We use the word "bully" to describe a person who hurts or harasses another person for pleasure. (or the person is just naturally mean.) A bully can be a child or an adult. Lately a lot of attention has been focused on bullying in American schools, but it can happen among adults in offices or neighborhoods. It’s a good word to learn about.

bully Reggie is a bully.

These sentences show how "bully" is used as a noun:

  • Everyone knows that Reggie is a bully.
  • Martha teases the people she works with in a very mean way. She’s nothing but a bully.
  • Some bullies at a local school made a girl so unhappy that she hanged herself.
  • Steve’s experiences as a child made him into a bully, and he knows it; however, he still goes out of his way to make others uncomfortable.
  • Many Americans think Donald Trump is a bully.
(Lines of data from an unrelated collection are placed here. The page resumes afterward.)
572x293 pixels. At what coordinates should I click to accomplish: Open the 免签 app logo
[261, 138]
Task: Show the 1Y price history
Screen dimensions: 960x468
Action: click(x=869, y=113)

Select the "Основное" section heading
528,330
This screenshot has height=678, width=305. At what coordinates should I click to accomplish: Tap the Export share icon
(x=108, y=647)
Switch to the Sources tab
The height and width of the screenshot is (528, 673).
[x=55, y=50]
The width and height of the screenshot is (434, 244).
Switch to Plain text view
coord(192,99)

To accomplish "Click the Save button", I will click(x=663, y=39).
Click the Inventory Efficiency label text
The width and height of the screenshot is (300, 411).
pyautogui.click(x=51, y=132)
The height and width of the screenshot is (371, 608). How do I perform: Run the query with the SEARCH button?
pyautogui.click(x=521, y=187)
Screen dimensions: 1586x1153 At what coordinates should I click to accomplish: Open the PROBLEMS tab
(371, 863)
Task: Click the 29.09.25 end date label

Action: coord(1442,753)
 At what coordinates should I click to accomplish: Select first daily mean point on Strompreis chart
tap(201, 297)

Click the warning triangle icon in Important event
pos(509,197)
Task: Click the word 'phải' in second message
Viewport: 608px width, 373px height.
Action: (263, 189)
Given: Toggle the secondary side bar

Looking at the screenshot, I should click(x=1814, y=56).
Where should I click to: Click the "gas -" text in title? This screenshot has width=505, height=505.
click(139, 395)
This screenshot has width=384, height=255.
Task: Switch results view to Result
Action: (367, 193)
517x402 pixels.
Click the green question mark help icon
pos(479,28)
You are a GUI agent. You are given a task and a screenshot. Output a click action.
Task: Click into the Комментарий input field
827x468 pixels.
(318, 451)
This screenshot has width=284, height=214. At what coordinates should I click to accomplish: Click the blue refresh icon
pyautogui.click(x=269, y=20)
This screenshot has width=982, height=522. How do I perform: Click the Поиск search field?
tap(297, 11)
You can use "bully" as a verb:

  • Mike bullied a boy into giving up his lunch money.
  • I know a teenage girl who was bullied so much at school that she often stayed home. (This sentence uses the passive voice.)
  • My wife’s boss bullies his employees into working extra hours and on the weekends.
  • No one likes the way the police bullied the protestors with mace.

These sentences show how "bully" is used in the form of a gerund:

  • Bullying is a problem in some schools.
  • Parents were upset to learn that a situation involving bullying wasn’t addressed.
  • If you are a victim of bullying, you should seek help.